● Aim of the exercise: Rewrite everything from the line containing "This screenshot has width=1680, height=1044." down to the end of the material, with "What do you see" changed to "What is shown" and nothing else altered.

— start of Records shown —

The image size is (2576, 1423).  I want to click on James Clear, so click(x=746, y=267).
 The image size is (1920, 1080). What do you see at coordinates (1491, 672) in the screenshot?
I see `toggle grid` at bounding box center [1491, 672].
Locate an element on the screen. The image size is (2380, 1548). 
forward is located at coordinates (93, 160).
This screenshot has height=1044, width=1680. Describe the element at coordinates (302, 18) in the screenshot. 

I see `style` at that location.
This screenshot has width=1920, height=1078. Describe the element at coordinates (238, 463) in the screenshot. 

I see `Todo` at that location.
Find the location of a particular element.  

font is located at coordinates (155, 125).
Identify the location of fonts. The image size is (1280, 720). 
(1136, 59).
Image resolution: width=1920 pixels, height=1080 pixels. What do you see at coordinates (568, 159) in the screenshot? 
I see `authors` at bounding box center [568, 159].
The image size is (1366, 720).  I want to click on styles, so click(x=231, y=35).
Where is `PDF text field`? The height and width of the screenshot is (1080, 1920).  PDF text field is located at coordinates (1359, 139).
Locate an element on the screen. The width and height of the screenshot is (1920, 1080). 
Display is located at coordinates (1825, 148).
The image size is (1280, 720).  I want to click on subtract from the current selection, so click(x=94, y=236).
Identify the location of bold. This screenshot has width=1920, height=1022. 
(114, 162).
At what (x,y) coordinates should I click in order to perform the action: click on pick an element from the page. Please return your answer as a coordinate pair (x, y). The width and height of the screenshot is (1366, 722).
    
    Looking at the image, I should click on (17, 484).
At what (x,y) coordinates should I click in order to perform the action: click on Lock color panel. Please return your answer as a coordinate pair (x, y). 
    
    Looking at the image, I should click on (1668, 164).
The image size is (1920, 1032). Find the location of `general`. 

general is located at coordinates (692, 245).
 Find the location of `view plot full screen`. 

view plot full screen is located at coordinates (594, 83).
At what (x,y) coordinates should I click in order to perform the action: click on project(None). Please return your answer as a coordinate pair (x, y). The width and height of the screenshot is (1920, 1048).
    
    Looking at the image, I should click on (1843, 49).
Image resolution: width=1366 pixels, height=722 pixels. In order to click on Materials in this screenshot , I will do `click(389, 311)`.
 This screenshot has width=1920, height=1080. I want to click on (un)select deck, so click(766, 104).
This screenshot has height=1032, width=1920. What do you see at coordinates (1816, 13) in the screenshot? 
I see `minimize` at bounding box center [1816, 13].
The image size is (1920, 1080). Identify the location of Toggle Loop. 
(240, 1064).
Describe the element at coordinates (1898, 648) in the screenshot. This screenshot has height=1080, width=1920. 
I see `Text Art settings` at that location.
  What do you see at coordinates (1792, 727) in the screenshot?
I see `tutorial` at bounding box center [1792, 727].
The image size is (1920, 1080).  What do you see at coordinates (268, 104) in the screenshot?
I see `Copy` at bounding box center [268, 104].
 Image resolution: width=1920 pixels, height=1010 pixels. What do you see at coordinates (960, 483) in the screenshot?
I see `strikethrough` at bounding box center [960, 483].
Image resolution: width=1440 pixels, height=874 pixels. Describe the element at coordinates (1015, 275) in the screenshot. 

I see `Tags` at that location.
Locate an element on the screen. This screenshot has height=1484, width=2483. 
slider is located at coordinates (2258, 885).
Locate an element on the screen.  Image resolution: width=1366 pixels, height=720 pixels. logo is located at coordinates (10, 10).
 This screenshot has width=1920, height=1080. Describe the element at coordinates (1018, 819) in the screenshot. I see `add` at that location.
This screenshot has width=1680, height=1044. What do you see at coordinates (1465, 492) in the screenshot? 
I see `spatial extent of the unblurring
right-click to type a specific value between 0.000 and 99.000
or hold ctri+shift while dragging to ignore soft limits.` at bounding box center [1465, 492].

— end of Records shown —

● Finished task:
This screenshot has width=1680, height=1044. What is shown at coordinates (1465, 492) in the screenshot? 
I see `spatial extent of the unblurring
right-click to type a specific value between 0.000 and 99.000
or hold ctri+shift while dragging to ignore soft limits.` at bounding box center [1465, 492].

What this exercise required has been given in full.